The exact set of properties isn't a project requirement, but my solution had three. A string to hold the fish type, an int to hold the count, and a double to hold the total weight. You don't need a vector of fish, just the count and total weight.
Fish Object Test
There is a test program for your fish object in the examples area, called fish_object_test.cpp. This will only test your fish object to see if it works right. So it doesn't have a main function that satisfies this project. I recomment writing your fish object first, making sure it passes fish_object_test, and then working on the main function for the program only once you have a working fish object. Here's the expected output from fish_object_test.
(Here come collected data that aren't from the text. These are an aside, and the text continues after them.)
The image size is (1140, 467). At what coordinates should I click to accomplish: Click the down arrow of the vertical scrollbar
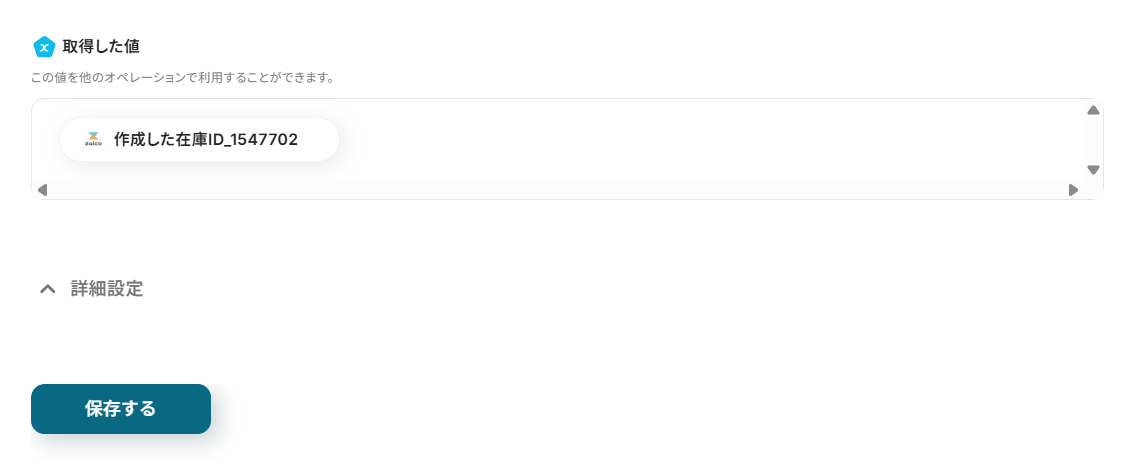(1093, 169)
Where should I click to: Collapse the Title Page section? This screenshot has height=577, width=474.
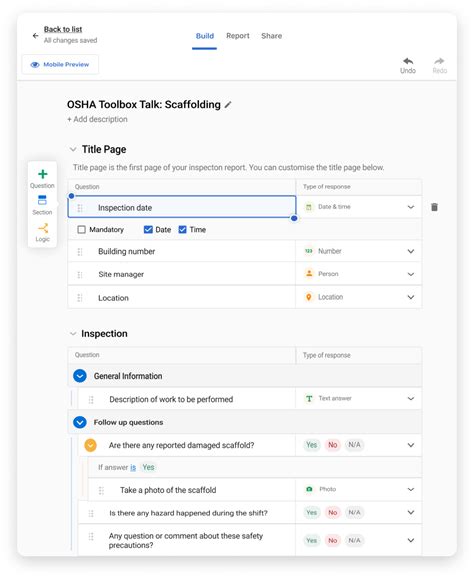coord(73,149)
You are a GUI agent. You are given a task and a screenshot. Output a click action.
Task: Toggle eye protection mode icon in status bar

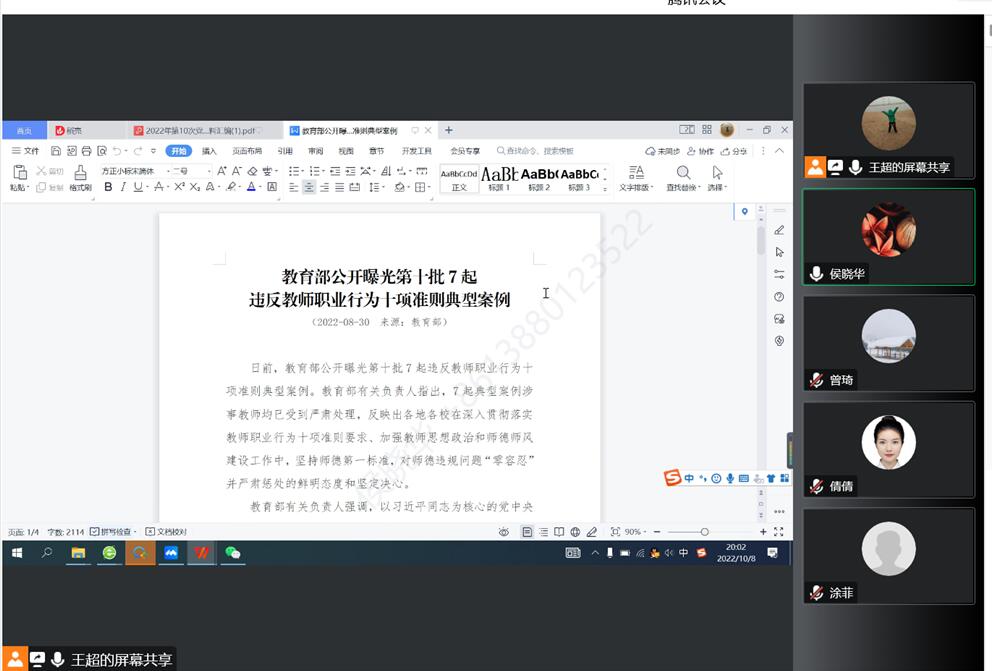click(504, 532)
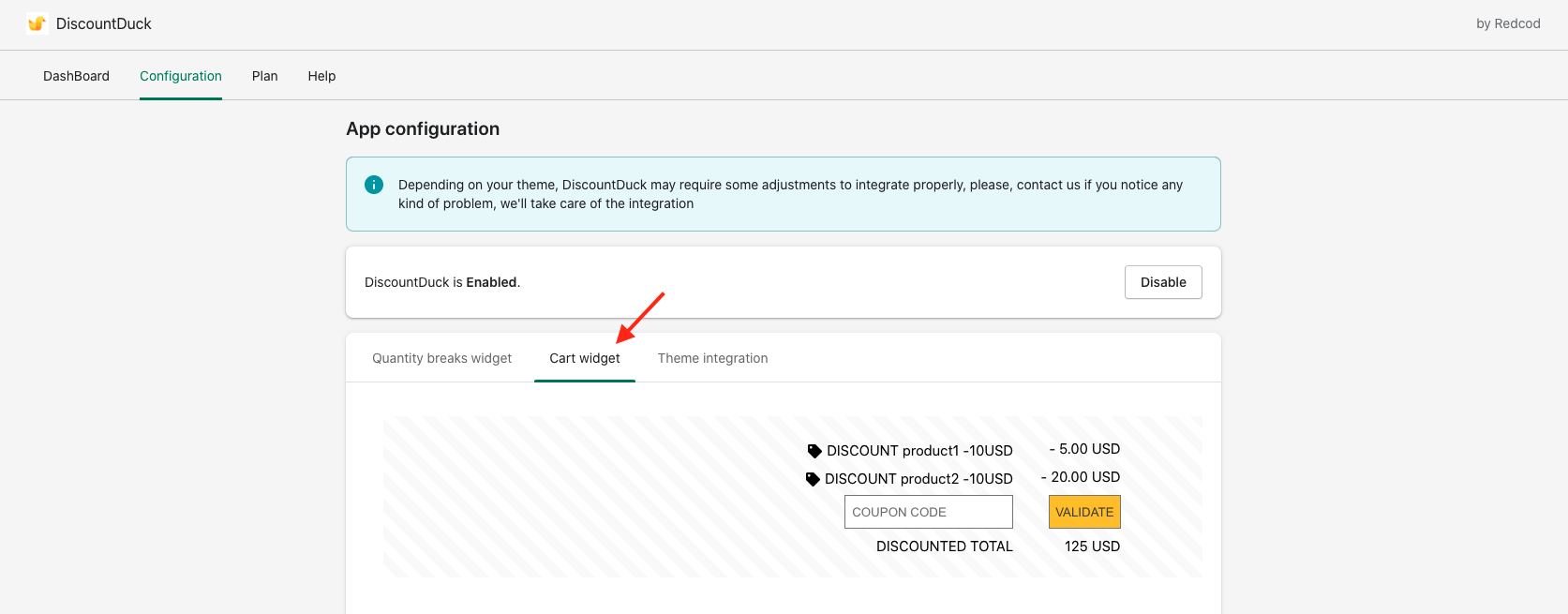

Note that if you're doing the EC, and use a CSV format, you probably won't want the parenthesis that my program prints out, unless you do a special output routing that omits them.
Good job, average_weight threw an exception with no recorded fish
(This one should print) Average walleye weight: 7.9
Walleye Record: (walleye, 3, 23.7, 7.9)
The main function
The program should give the user a recurring prompt to allow new fish to be entered. The user should have to first enter the type of fish, then the weight. If the type of fish is not yet known, ask the user if they want to add it. If the user does not want to add it (as in, they probably just had a typo in the fish type), don't prompt for the weight, and don't change anything in the data structure. If they do, make a new fish object, and add the new fish weight.
Regarding data structures, store the fish in an STL map, similar to the vocabulary tester project. The types for the map template are string (for the key) and fish (for the value). Note that you can totally use objects like fish in an STL map.
Provide some way for the user to print out a list of fish recorded so far, and a way to get out of the program (enter fish type "exit" or something).
Extra Credit Option
For 25% extra credit on this assignment, add a feature so that the fish information can be recorded into a file, and loaded from the file again later. I'd recommend exporting in some format like comma separated values, and importing the same way. That way, a user of the program could also open the data file in Microsoft Excel or some other spreadsheet program.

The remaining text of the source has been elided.